Undecimated 2D Dual Tree Complex Wavelet Transforms

Dr Paul Hill, Dr Alin Achim and Professor Dave Bull

This work introduces two undecimated forms of the 2D Dual Tree Complex Wavelet Transform (DT-CWT) which combine the benefits of the Undecimated Discrete Wavelet Transform (exact translational invariance, a one-to-one relationship between all co-located coefficients at all scales) and the DT-CWT (improved directional selectivity and complex subbands).

The Discrete Wavelet Transform (DWT) is a spatial frequency transform that has been used extensively for analysis, denoising and fusion within image processing applications. It has been recognised that although the DWT gives excellent combined spatial and frequency resolution, the DWT suffers from shift variance. Various adaptations to the DWT have been developed to produce a shift invariant form. Firstly, an exact shift invariance has been achieved using the Undecimated Discrete Wavelet Transform (UDWT). However, the UDWT variant suffers from a considerably overcomplete representation together with a lack of directional selectivity. More recently, the Dual Tree Complex Wavelet Transform (DT-CWT) has given a more compact representation whilst offering near shift invariance. The DT-CWT also offers improved directional selectivity (6 directional subbands per scale) and complex valued coefficients that are useful for magnitude / phase analysis within the transform domain. This paper introduces two undecimated forms of the DT-CWT which combine the benefits of the UDWT (exact translational invariance, a one-to-one relationship between all co-located coefficients at all scales) and the DT-CWT (improved directional selectivity and complex subbands).
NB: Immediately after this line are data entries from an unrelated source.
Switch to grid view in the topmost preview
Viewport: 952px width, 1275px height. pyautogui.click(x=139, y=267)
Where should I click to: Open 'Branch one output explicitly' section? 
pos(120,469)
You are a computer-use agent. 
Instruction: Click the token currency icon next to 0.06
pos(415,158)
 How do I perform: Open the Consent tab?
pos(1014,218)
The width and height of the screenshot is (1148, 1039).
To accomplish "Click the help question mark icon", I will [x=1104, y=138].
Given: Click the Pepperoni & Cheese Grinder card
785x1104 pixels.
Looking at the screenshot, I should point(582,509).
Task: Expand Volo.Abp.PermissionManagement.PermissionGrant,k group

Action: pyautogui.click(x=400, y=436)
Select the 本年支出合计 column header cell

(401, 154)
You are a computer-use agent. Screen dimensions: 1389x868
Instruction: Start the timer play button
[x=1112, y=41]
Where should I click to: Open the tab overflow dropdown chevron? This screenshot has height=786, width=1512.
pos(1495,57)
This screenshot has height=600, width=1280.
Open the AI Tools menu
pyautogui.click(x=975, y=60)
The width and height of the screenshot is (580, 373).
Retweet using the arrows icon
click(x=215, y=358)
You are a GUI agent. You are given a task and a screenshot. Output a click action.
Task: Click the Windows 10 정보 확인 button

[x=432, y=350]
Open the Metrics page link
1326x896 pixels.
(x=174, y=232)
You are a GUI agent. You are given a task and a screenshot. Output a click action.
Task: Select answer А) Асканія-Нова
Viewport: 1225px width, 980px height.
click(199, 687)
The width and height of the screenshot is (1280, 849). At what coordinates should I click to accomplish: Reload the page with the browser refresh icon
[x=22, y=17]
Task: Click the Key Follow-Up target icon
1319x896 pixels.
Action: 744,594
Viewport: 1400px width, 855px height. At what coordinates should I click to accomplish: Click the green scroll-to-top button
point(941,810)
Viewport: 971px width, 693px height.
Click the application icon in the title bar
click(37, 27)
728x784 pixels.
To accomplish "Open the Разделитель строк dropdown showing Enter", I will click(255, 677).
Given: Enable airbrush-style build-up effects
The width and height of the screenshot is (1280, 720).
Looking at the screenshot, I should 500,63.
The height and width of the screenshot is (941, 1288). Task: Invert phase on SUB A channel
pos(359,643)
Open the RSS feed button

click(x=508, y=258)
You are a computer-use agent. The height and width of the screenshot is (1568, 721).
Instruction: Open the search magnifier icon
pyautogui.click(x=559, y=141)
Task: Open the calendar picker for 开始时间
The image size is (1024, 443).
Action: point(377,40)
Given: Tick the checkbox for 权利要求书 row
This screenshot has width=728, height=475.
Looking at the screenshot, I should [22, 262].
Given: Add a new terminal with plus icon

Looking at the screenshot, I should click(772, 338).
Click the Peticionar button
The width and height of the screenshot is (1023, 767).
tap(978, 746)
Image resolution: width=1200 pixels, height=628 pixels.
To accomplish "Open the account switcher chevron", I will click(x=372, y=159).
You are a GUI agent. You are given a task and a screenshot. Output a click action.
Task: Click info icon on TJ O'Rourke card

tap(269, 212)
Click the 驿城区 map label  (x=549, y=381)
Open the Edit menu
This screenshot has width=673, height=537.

This image illustrates the three different 2D Dual Tree Complex Wavelet Transforms

nddtcwt

 

Matlab code download 

Implementations of three complex wavelet transforms can be downloaded below as mex matlab files. They have been compiled in 32bit and 64bit windows and 64bit linux formats. If you need an alternative format please mail me at paul.hill@bristol.ac.uk. Code updated 16/7/2014.

Please reference the following paper if you use this software

Hill, P. R., N. Anantrasirichai, A. Achim, M. E. Al-Mualla, and D. R. Bull. “Undecimated Dual-Tree Complex Wavelet Transforms.” Signal Processing: Image Communication 35 (2015): 61-70.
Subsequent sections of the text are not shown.